Por lo tanto, buscar la asistencia de tu pareja o de una niñera no está para nada mal. Al fin y al cabo, trabajar desde casa es lo mismo que hacerlo en una oficina, con la ventaja de que estarás ahí para cuando sea verdaderamente necesario.

Muchas madres y directivas llevan trabajo a casa para poder compartir con sus bebés.

2. Organización y determinación

Puede que estés trabajando y se te ocurra que debes hacer alguna compra o una tarea en el hogar. Para evitar estas distracciones, procura establecer una agenda con horarios fijos y determinados para el trabajo.

Ahora bien, una vez que la tengas, procura cumplirla. De lo contrario, trabajaras presionada todo el tiempo, estarás abierta a que cualquier cosa te saque de foco y, lo que es peor, podrías no cumplir tus objetivos laborales como te lo habías propuesto.

3. Elige un lugar de trabajo

Al igual que el tiempo, el espacio cumple un rol clave en todo ámbito de trabajo.
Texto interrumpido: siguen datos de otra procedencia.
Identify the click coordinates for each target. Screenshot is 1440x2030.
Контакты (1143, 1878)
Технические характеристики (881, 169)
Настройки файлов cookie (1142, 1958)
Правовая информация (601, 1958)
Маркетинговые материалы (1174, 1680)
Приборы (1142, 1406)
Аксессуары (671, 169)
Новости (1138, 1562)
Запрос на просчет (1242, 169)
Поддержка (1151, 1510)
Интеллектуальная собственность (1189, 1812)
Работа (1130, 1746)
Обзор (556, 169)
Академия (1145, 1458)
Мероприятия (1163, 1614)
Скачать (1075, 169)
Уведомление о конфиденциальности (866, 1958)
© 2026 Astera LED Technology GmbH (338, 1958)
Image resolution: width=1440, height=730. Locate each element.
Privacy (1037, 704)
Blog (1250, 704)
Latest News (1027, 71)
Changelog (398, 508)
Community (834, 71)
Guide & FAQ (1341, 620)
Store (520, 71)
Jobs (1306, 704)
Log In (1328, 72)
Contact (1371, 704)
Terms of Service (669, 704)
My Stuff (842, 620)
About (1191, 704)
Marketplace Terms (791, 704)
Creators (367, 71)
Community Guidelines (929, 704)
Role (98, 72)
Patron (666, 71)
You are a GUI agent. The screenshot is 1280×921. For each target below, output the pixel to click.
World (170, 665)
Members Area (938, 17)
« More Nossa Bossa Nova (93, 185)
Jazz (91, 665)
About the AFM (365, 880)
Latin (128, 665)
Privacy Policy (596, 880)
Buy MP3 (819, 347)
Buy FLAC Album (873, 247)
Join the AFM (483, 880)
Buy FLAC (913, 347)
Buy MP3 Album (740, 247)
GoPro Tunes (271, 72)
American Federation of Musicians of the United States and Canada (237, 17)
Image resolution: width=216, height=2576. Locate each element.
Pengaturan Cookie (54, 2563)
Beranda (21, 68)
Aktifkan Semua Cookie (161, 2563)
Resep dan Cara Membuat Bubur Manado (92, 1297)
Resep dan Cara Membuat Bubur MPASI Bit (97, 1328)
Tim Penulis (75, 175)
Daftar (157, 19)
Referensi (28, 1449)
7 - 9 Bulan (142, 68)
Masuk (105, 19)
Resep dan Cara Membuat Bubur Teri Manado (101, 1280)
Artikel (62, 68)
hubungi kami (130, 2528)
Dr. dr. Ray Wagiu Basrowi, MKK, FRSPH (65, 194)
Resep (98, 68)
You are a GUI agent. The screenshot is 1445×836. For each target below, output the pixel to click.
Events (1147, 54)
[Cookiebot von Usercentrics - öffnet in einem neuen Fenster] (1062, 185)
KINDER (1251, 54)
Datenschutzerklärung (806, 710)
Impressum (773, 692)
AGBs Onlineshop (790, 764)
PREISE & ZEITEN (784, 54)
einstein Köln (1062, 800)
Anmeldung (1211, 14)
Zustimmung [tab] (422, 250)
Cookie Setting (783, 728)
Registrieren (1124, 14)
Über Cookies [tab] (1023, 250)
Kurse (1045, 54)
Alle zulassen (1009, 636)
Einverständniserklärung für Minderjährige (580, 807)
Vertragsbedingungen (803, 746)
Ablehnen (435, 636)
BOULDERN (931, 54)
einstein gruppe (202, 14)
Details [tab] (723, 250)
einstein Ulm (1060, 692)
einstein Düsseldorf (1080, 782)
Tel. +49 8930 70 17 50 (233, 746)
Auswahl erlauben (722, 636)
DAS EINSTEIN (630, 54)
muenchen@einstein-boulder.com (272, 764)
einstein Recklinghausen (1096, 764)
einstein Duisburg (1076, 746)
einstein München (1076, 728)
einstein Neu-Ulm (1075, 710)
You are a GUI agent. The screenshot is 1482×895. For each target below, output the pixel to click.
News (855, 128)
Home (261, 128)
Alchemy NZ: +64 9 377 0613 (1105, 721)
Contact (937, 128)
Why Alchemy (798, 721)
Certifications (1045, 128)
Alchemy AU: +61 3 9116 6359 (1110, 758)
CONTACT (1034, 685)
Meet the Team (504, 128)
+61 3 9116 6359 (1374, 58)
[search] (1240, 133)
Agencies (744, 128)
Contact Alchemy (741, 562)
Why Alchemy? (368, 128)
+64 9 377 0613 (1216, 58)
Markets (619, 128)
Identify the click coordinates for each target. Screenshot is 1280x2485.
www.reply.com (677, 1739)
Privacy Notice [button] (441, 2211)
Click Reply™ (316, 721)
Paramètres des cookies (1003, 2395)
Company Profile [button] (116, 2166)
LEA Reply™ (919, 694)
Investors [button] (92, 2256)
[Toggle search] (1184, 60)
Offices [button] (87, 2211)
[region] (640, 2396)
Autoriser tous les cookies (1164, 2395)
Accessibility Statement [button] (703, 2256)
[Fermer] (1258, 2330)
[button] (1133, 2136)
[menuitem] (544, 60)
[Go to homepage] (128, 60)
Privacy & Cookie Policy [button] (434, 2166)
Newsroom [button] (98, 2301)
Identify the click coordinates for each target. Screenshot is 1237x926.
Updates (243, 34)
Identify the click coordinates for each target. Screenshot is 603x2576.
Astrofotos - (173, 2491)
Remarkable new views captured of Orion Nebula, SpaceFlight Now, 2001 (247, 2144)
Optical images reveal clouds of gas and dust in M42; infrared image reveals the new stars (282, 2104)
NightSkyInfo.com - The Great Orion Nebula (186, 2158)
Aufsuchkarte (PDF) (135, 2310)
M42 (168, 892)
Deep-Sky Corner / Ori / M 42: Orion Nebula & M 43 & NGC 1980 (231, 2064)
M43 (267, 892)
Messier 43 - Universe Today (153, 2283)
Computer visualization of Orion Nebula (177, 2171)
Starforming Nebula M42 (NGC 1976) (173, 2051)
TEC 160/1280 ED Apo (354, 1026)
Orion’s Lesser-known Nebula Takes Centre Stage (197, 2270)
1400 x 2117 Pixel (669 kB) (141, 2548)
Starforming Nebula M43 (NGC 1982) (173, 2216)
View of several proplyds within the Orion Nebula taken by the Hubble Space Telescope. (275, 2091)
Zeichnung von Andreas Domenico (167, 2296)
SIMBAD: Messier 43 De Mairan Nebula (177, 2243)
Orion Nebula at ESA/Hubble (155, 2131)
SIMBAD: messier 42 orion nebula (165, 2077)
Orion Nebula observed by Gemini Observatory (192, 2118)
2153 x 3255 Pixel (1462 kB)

Entonces, si tienes la posibilidad de adaptar un espacio de tu casa para el trabajo, no dudes en hacerlo.

Es importante que todos los miembros de la familia sepan respetar tu privacidad cuando te encuentras allí. Además, piensa en añadir una línea telefónica exclusiva para tu oficina, de modo que siempre estés disponible para tus clientes.

“Cuando uno ya ejerce la maternidad, puede volverse algo complicado combinar el oficio de mamá con el de trabajadora”

4. Usa las actividades extraescolares a tu favor

Una vez que los niños ingresan a la edad escolar, las cosas se simplifican bastante. Durante el turno escolar —sea mañana o tarde— ya tendrán las horas ocupadas; en el contraturno, puedes anotarlos en alguna actividad deportiva o artística. Por supuesto, ellos tienen que decidir a cuáles asistir.

A esta gran herramienta, puedes agregar, por ejemplo, una visita a casa de los abuelos en la semana o incluso planificar tardes libres con tu pareja para alternarse en el cuidado de los pequeños. Entonces, la niñera quedará solo para momentos específicos y podrás ahorrar algo de dinero.

5. Sé inteligente y flexible

Se trata, justamente, de una de las mayores ventajas de trabajar desde casa. No hay horarios; por lo tanto, si una noche te desvelas o si tienes que permanecer despierta para cuidar a alguno de tus hijos, puedes adelantar trabajo.

Claro, no debe volverse una constante, ya que trabajar en exceso de ningún modo se justifica. Sin embargo, puede ser útil cuando sabes que no podrás dormirte inmediatamente y, por consecuencia, estarás cansada la mañana siguiente.

6. Aprovecha los ‘tiempos extra’

Parecido al punto anterior, también puedes aprovechar algunos ratos en los que sabes que los pequeños no demandarán tu atención. Por ejemplo, si están mirando televisión o jugando con los videojuegos, es probable que no necesiten de tu ayuda. Es más: quizás ni siquiera noten si te has ido.

En esos momentos, puedes tomar esos minutos para terminar algo pendiente o adelantar detalles. Cuidado, no es aconsejable enfocarte en los trabajos principales, sino simplemente tomarlos como ‘tiempo extra’.

Trabajar desde casa con niños requiere de organización y, sobre todo, ayuda.

7. Encuentra el equilibrio

Si bien la mayoría de las recomendaciones anteriores apuntan a que maximices el tiempo disponible, esto no quiere decir que debes apartar a los niños lo más que puedas. Muchísimo menos significa que debes considerarlos una molestia a evitar.

Tanto ellos como tú misma van a necesitar momentos juntos, por lo que no estés siempre cerrada a que ‘no molesten en horario laboral’. Permanece abierta y receptiva a sus requerimientos. Incluso hasta podrías asignarles tareas sencillas —como apilar papeles, por ejemplo— para pasar tiempo juntos y que se sientan útiles.

Te lo advertimos desde el principio: no será tarea fácil. Sin embargo, con organización y voluntad —y también paciencia— lo sacarás adelante perfectamente. Trabajar desde casa con niños no solamente es viable: es también una gran ventaja que muchos quisieran disfrutar.